[Koha] Musing on a museum module

Trevor Jenkins trevor.jenkins at suneidesis.com
Wed Mar 12 06:31:02 NZDT 2003


On Tue, 11 Mar 2003, Stephen Hedges <shedges at athenscounty.lib.oh.us> wrote:

> > ... the design of a museum module. Although the
> > proprietary systems use the same or similar database this might not be the
> > best choice. It is clearly a case of shoe-horning additional requirements.
>
> I have a fairly basic question -- what do museums do with the information they
> have in the database.  I went to the SPECTRUM website (
> http://www.mda.org.uk/spectrum.htm ) and it looks like it's basically
> guidelines for describing the objects held by a museum.

There is both workflow and information description in the published
SPECTRUM manual --- some 500+pages. A copy is beside me on the desk.

> ... (I have no experience
> in museum work, so I may be missing something.)
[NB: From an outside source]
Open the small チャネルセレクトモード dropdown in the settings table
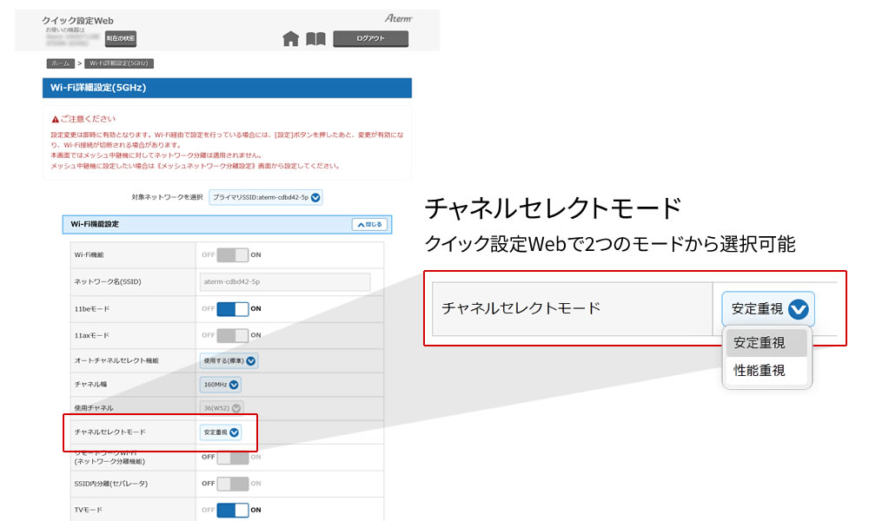869x521 pixels. pyautogui.click(x=221, y=432)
Neither do I per se but I was regularly a living object :-) at the Science
Museum --- as an operator of their amateur radio station. However, my wife
is a professional curator.

> So I'm guessing that for you, Koha would be a way to store and retrieve
> information about the objects you've collected.

That's the fundamental requirement. But I question whether a MARC oriented
schema is appropriate? Commerical projects have seen me writing data
conversion programs reading from MARC tapes to input into text retrieval
systems. A comparison of MARC fields/sub-fields with SPECTRUM requirements
is probably needed. There is a lot of provenance information associated
with objects; I don't remember MARC having any field for that. Also
considerable descriptive inforamtion.

> ... Or do you sometimes
> loan items as well, and need to track them much as a library tracks book
> loans?

Yes. Not unknown for items to be loaned to several places in sequence,
e.g. Holland, Germany, Japan, and onto USA before being returned home.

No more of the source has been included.